## Work to be completed
Print, please, exactly the lines from the one with "The image size is (792, 223)." through the final line of the data below, with both ends included and the pictures left out.

## Stored data entries
########
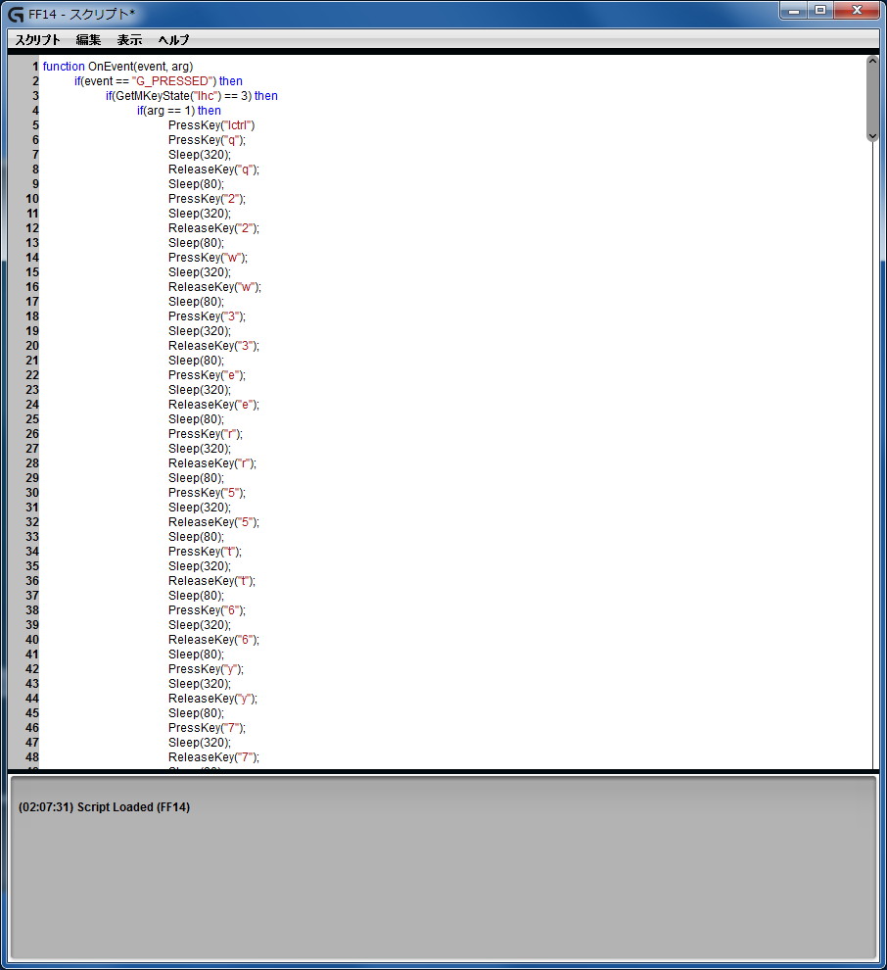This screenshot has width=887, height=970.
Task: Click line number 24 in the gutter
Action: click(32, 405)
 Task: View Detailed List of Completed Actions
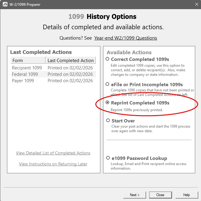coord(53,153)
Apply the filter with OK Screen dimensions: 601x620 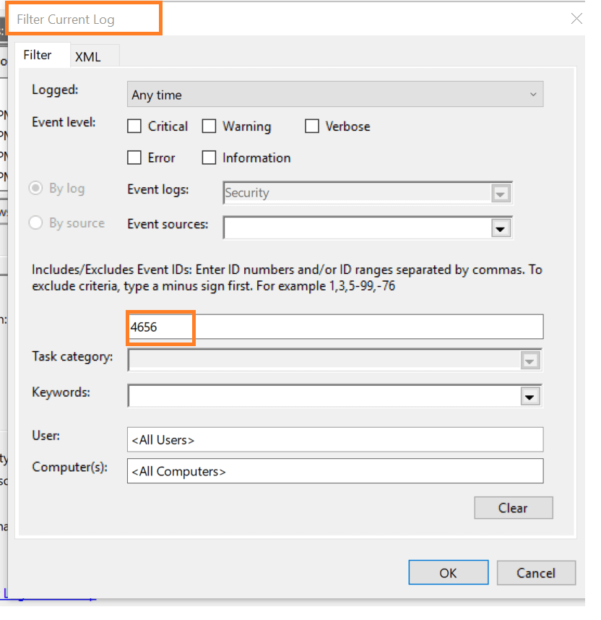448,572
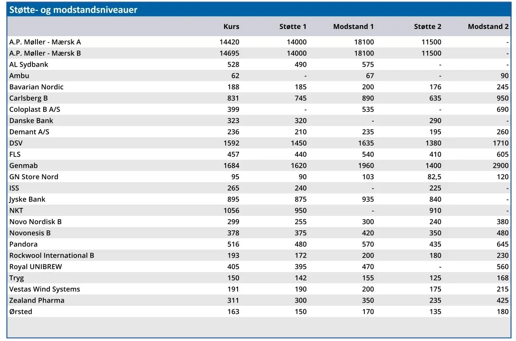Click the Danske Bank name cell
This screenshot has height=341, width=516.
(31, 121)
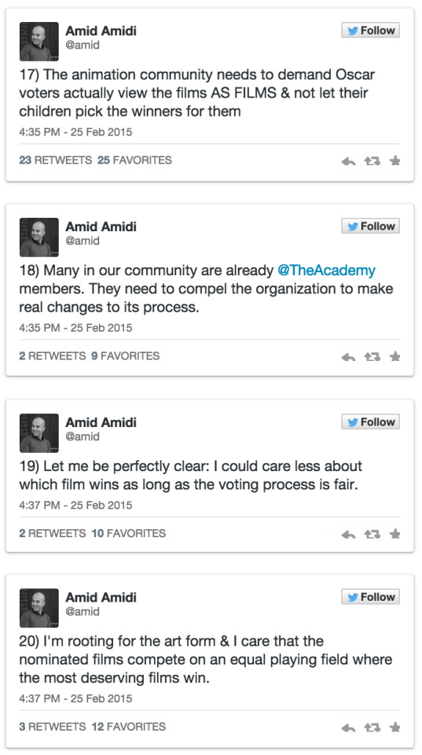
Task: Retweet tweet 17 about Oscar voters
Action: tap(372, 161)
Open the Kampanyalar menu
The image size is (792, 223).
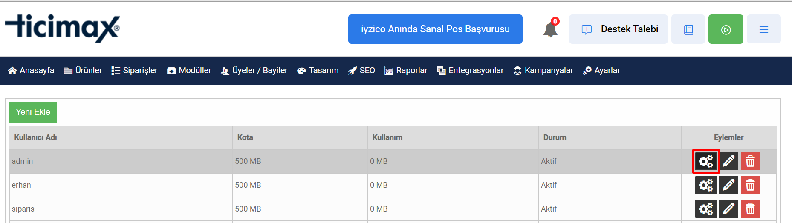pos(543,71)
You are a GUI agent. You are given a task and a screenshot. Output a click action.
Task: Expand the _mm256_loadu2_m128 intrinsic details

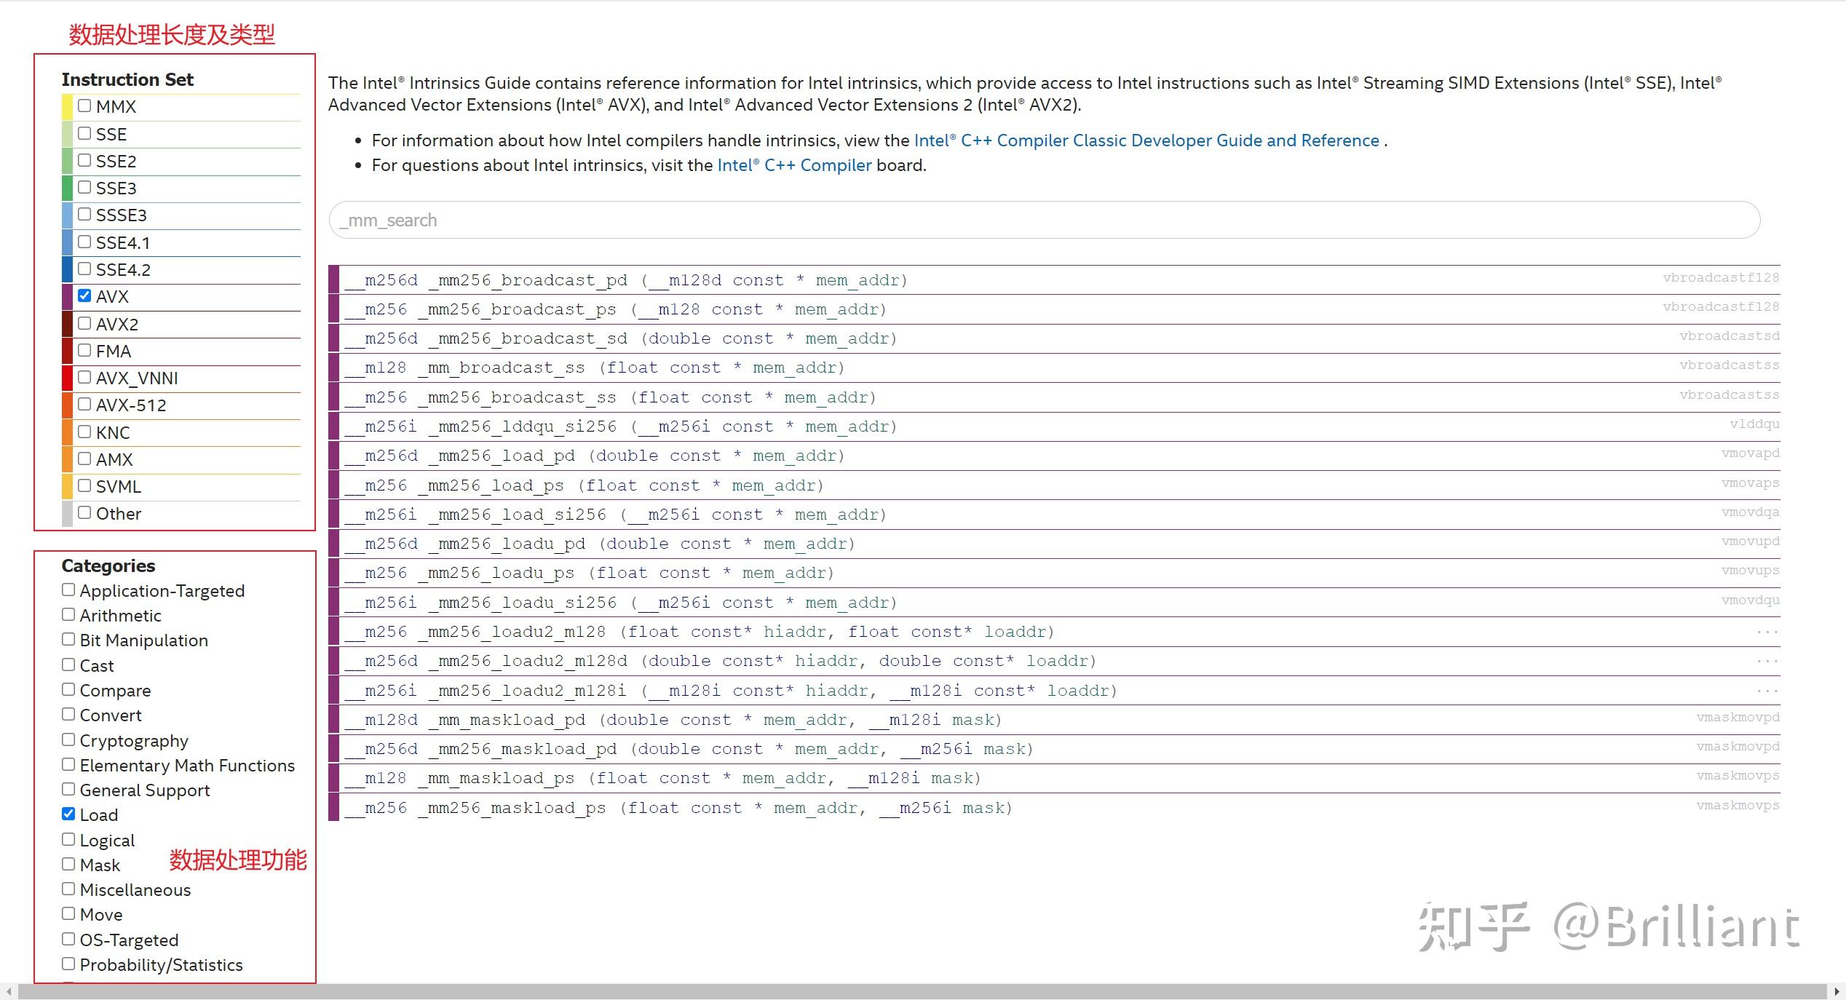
########
## Answer box
The image size is (792, 223).
pos(543,71)
You are a GUI agent. You are given a task and a screenshot. Output a click action.
Task: Expand the _mm256_loadu2_m128 intrinsic details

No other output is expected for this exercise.